**TEXT TO READ:**
________________________________________
As Cavendish Professor of Physics at Cambridge from 1954 to 1971, he followed in the imperial line of Clark Maxwell, Lord Rayleigh, J.J. Thompson, Lord Rutherford and Sir Lawrence Bragg. His immediate successor, Sir Brian Pippard said yesterday:

In his younger days, Mott had an extraordinary range of interests and could keep many issues in his mind at the same time. As he aged, he tended to concentrate on single issues and to such effect that he was able to go on making important advances. By this economy, he continued right to the end to derive enormous enjoyment from his work; always tackling problems that he and others thought too hard and inspiring his younger colleagues to new efforts.

Nevill Mott's father, C.F. Mott, was a formidable director of education for the City of Liverpool, and his mother, Lilian Reynolds, was one of the earliest lady mathematicians. They sent him to Clifton College, where his interest in physics and mathematics was awakened. In his eighties he would reflect that individual teachers, like individual colleagues, could make all the difference to a scholar's progress and this was part of the reason he felt a driving compulsion to do something about science education.

Going up to St John's College, Cambridge, where he read Mathematics, he had the good fortune to come under the influence of Sir Lawrence Bragg, later Master of John's and a joint Nobel prize winner with his father. His first job was at Manchester University in 1929-30, which brought him into close contact with, and the lifelong friendship of, another formida- ble Nobel prizewinner, Patrick Blackett, later to be Rector of Imperial College, London and President of the Royal Society.

On the instigation of Sir James Chadwick, Mott became a Fellow and Lecturer at Gonville and Caius College, Cambridge (where he worked under Rutherford) between 1930 and 1933, when he was plucked by Bristol, at the age of 28, to be the Melville Wills Professor of Theoretical Physics and to work with the controversial, Communist C.F. Powell.
________________________________________
**BRIEF A:** Decide whether each statement agrees with the text about Nevill Mott, answering yes or no and quoting the words that settle it: (i) Mott's parents sent him to Clifton College; (ii) Mott read Physics at St John's College, Cambridge; (iii) Mott became the Melville Wills Professor of Theoretical Physics at the age of 28.
**BRIEF B:** Please copy the part of the text about Nevill Mott that opens with the words containing "In his younger" and closes with "to new efforts.".
Rely only on the text about Nevill Mott.

**GIVEN MATERIAL:**
________________________________________
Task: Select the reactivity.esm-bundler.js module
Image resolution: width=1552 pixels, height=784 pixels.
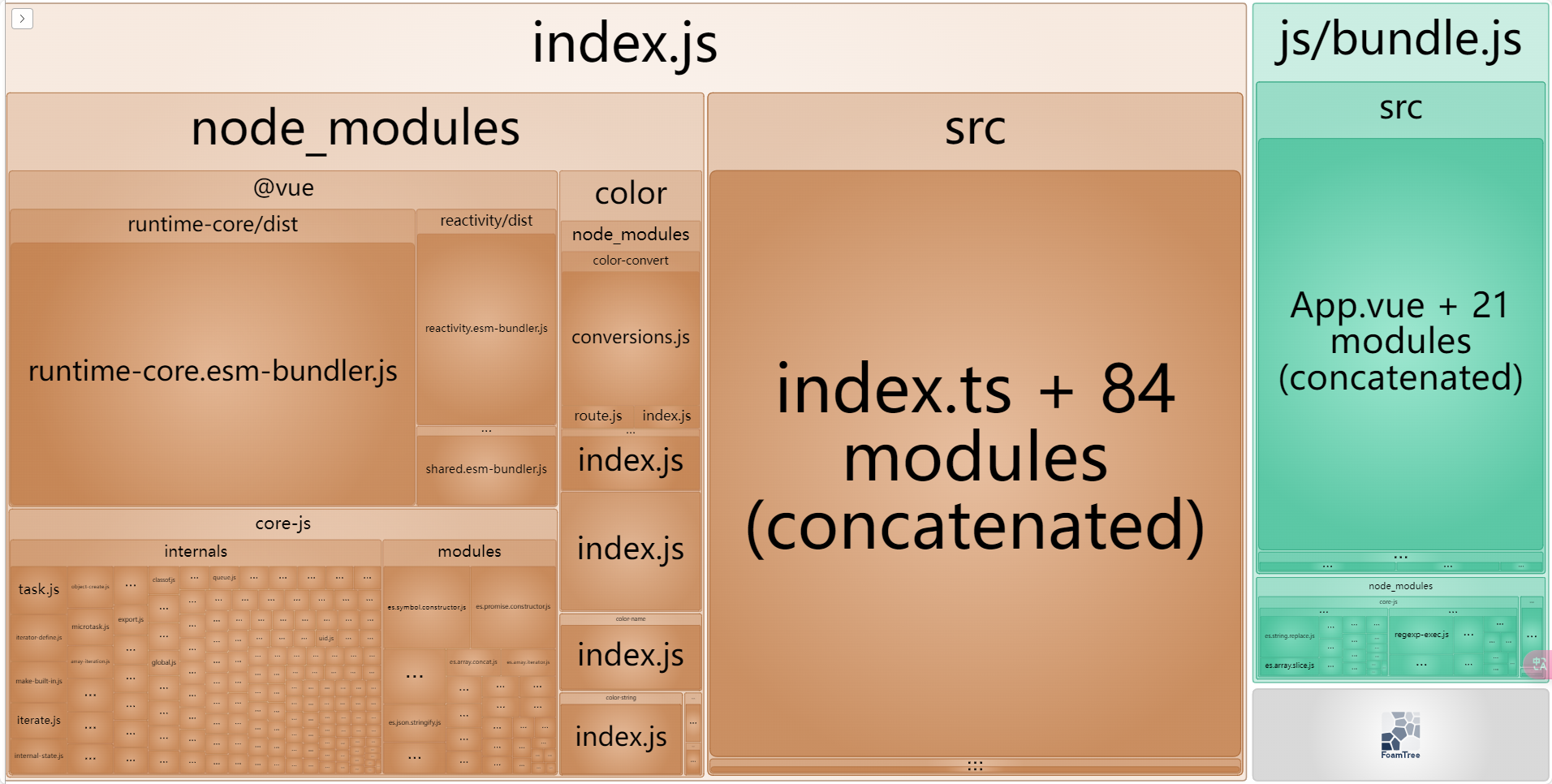Action: [x=486, y=329]
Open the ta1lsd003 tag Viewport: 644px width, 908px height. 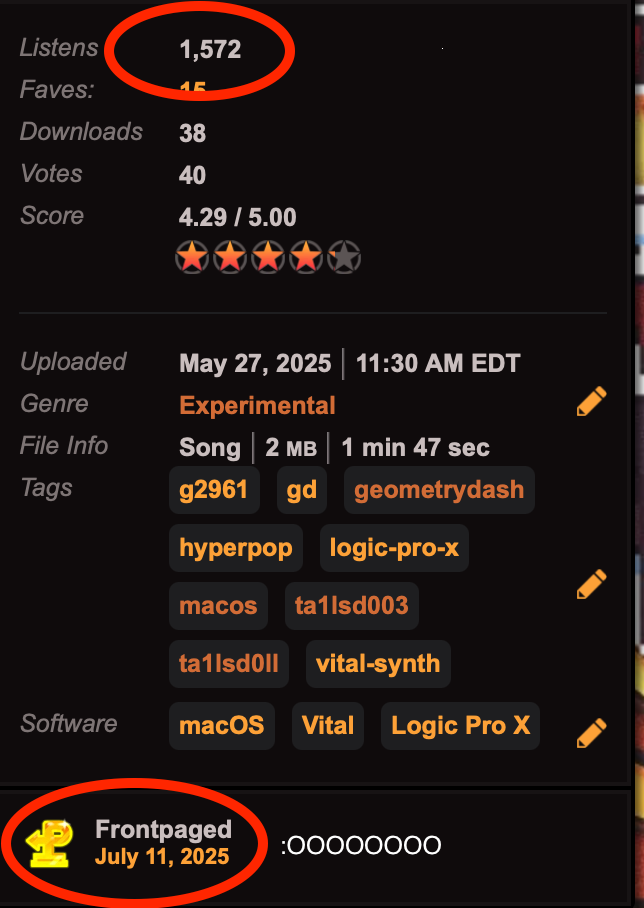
________________________________________
**WRITTEN REPLY A:**
(i) Yes: "They sent him to Clifton College"
(ii) No: "where he read Mathematics"
(iii) Yes: "plucked by Bristol, at the age of 28, to be the Melville Wills Professor of Theoretical Physics"

**WRITTEN REPLY B:**
In his younger days, Mott had an extraordinary range of interests and could keep many issues in his mind at the same time. As he aged, he tended to concentrate on single issues and to such effect that he was able to go on making important advances. By this economy, he continued right to the end to derive enormous enjoyment from his work; always tackling problems that he and others thought too hard and inspiring his younger colleagues to new efforts.